Ieri come oggi, la professionalità è tutto. Anche nelle piccole cose. Roosevelt si accorse, dopo i primi discorsi alla radio, di avere un piccolo problema di pronuncia. Un leggerissimo spazio tra i due incisivi inferiori produceva un leggero sibilo che, alla prova della tecnologia del tempo, risultava fastidiosissimo. Chiese così al suo dentista di costruirgli un ponte da apporre tra i due denti, prima di ogni speech radiofonico, come piccola diga anti fischio. Un modo di correggere i difetti della voce, come oggi photoshop ringiovanisce o imbelletta i politici sulle card che infestano la rete.

 

La radio era lo strumento che permetteva al Führer di parlare con il popolo tedesco inteso come unità metafisica, e non con i singoli tedeschi

Così la sua voce arrivava chiara, calda e ferma, nelle case degli americani. Non esiste ricordo più bello di questa voce rassicurante, che si faceva carico dei destini di milioni di persone, di quello di Saul Bellow. Lo scrittore ebbe modo di ascoltare più volte le chiacchierate al caminetto di FDR. E sebbene da giovane Bellow fosse un po’ più radicale e non perfettamente allineato con le politiche rooseveltiane, rimase talmente affascinato dalle chiacchierate al caminetto da descriverle molti anni dopo perfettamente, col suo stile inconfondibile.

 

“Ricordo – scrive Bellow – che una sera d’estate percorrevo a piedi verso est la Chicago Midway. Era chiaro fin dopo le nove e la terra era ricoperta di trifoglio, quasi due chilometri di verde tra Cottage Grove e Stony Island. La ruggine non aveva ancora fatto morire gli olmi; sotto gli alberi c’erano delle macchine parcheggiate, paraurti contro paraurti, e gli occupanti avevano acceso la radio per ascoltare Roosevelt. Avevano abbassato i finestrini e aperto le portiere. Dappertutto la stessa voce, il bizzarro accento dell’est che in chiunque altro avrebbe irritato gli abitanti del Midwest.

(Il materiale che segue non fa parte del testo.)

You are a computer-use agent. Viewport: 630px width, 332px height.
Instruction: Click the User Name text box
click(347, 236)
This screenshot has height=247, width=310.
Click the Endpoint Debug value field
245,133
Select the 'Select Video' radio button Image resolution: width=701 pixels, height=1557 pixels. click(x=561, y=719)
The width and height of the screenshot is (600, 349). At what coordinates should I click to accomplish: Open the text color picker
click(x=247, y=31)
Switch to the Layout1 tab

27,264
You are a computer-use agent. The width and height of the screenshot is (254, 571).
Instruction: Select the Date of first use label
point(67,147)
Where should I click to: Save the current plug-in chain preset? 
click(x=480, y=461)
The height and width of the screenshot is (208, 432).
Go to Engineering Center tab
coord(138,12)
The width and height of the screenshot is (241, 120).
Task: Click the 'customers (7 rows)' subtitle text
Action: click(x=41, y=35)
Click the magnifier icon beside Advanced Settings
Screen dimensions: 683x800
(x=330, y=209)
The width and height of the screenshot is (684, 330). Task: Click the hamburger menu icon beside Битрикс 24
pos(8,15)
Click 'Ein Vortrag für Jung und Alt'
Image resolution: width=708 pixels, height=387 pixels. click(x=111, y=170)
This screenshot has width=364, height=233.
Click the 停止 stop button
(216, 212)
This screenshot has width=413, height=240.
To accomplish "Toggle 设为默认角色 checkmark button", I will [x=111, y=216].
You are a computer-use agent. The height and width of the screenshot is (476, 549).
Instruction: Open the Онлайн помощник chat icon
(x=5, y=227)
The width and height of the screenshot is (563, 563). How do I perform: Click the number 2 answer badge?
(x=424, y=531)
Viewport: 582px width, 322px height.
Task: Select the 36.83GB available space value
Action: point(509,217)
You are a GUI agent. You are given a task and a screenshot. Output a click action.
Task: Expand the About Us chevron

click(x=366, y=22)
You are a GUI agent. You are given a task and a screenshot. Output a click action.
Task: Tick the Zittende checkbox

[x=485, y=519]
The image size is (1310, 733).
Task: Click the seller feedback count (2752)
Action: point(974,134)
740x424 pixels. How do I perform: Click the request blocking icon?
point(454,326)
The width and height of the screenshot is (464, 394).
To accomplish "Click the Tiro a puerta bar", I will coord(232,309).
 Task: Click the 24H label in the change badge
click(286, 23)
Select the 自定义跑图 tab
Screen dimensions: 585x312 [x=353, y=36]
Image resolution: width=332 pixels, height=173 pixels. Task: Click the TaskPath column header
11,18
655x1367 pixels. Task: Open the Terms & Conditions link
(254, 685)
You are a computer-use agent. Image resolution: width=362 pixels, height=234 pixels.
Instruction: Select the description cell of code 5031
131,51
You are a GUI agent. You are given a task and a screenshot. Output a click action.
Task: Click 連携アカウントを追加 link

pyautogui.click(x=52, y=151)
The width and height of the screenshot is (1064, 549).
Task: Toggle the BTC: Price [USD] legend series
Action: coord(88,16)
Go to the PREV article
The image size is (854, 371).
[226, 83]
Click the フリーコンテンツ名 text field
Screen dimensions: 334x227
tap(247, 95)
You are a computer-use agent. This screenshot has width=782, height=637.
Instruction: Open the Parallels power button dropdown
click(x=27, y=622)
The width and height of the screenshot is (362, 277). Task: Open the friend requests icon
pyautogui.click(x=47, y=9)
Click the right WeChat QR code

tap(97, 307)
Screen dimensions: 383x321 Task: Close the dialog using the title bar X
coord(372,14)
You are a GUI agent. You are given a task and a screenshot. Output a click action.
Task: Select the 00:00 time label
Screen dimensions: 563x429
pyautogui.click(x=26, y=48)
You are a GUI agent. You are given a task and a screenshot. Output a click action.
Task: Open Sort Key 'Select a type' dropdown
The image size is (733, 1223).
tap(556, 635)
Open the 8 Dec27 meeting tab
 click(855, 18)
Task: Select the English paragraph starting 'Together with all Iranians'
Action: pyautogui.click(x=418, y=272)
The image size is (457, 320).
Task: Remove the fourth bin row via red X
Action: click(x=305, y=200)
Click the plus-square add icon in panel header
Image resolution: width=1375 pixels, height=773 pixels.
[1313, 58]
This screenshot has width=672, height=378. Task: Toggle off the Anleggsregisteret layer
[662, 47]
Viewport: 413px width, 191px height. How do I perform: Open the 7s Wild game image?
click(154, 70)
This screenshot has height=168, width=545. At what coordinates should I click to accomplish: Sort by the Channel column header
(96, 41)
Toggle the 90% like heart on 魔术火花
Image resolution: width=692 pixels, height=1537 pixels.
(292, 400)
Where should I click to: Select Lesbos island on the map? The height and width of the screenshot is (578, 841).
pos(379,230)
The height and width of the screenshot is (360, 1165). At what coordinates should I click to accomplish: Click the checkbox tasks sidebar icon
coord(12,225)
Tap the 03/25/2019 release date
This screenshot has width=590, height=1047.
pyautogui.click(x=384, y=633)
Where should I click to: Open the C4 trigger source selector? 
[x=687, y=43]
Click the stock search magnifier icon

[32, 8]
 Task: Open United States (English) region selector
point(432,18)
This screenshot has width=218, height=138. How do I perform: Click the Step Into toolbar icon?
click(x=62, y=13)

“Camminando, si poteva seguire il discorso senza perdere una parola. Ci si sentiva una cosa sola con tutti quegli automobilisti sconosciuti, uomini e donne che fumavano in silenzio, non tanto per riflettere sulle parole presidenziali quanto per affermare la rettitudine del suo tono dal quale traevano sicurezza. Era quasi possibile sentire il peso dei guai che li rendeva così attenti e individuare il fatto tangibile, l’elemento comune (Roosevelt), su cui tanti sconosciuti trovavano un terreno d’intesa. Ugualmente memorabile per me, forse, fu scoprire quanto a lungo i fiori di trifoglio riescono a conservare il colore nella luce del crepuscolo”.